I never said it was a "problem" and some people might prefer the way the
colors are renderd by a Canon? Or are you going to claim all digicams
record colors and saturation the same at any level and the ONLY spec one
needs to look at is noise?
--

Stacey

Reply to Stacey

Archived from groups: rec.photo.digital (More info?)

 

Lourens Smak <smak@wanadoo.nl> writes:
> a few years later Canon has crammed 3 times the number of pixels, and
> Nikon 5 times, in the same area, with less noise. Why would this trend
> suddenly reverse?

It didn't reverse, it simply slowed down or maybe stopped. If the
limiting factor is quantum efficiency as Roger Clark says, then it can
get better with improving technology, but once it reaches 100%, that's
the end.

Reply to Anonymous

Archived from groups: rec.photo.digital (More info?)

 

In message <3fpr6aF949gdU2@individual.net>,
Stacey <fotocord@yahoo.com> wrote:

>JPS@no.komm wrote:

>>>What type of "target" would you
>>>shoot to check this?

>> You look at the RAW data for an exposure of a grey/white surface using
>> the lighting in question.

>How do you do that?

Make an uncompressed DNG, and load it into PS as "Photoshop .raw".
Also, load a DNG from the same camera with red, green, and blue in it,
so you can see which members of every repeating 2*2 tile are R, G, and
B.

Or, just load the file into IRIS as a RAW file, and from the processing
menu, subtract the blackpoint.
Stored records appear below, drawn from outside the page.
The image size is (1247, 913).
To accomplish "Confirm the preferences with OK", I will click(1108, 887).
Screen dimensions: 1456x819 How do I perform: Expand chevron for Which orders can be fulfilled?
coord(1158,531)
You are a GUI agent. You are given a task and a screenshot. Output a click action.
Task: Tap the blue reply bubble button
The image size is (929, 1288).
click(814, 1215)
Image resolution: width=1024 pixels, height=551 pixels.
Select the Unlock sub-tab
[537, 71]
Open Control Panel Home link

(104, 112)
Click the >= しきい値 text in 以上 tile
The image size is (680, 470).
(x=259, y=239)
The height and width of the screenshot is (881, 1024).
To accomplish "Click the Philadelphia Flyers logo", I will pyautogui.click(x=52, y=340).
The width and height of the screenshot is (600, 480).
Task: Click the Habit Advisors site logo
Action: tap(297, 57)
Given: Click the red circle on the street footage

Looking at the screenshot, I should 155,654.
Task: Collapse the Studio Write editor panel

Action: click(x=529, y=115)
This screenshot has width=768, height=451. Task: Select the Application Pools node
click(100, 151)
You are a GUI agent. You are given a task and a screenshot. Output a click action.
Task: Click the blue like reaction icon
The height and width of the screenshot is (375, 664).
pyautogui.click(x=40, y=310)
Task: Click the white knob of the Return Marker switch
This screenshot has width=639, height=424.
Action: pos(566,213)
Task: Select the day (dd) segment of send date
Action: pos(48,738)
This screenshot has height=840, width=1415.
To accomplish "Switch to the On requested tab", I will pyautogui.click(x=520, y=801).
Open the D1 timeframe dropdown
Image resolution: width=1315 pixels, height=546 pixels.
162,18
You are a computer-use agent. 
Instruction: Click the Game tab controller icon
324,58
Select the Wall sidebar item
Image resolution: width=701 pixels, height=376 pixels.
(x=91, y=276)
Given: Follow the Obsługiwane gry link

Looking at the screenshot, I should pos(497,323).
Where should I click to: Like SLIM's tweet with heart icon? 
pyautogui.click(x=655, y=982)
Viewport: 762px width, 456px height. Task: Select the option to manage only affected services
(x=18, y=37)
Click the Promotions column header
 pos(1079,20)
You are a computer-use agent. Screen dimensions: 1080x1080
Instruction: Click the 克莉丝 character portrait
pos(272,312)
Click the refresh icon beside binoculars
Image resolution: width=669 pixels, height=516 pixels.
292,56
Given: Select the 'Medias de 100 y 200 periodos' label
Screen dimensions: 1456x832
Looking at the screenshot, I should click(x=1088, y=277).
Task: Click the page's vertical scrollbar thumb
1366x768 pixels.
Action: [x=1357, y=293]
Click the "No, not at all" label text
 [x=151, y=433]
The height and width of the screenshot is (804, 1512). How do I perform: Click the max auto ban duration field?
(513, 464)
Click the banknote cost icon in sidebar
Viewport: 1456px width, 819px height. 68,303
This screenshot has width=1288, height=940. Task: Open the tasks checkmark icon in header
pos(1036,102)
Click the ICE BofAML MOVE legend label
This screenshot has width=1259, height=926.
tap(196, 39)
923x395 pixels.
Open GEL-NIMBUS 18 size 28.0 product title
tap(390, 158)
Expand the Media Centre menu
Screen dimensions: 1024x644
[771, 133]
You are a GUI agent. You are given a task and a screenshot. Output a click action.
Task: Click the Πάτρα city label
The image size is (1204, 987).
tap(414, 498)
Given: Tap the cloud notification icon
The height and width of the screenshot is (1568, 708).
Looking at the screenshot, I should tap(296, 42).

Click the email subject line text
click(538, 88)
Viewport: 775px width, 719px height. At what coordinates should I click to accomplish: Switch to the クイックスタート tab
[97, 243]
You get the blackpoint by taking an
image with the same ISO on the camera, and the same exposure time, with
the cap on the lens, and the viewfinder covered. Then, look at the bell
curve, and it's peak value is your rough blackpoint. Then, when you
load an exposed image, subtract this value in the "processing/subtract"
menu. Then, do a "CFA conversion" from the menu (this interpolates all
the black or missing values. Now, the color you see is what the camera
saw, roughly..

>>>And if this is the case with a certain camera, wouldn't it be a good idea
>>>to filter the camera lens to a natural/neutral WB in daylight if that's
>>>where you shoot most of the time?
>>
>> That would be ideal, if the highlights are white.
>>
>
>So how would you determine the filter to use?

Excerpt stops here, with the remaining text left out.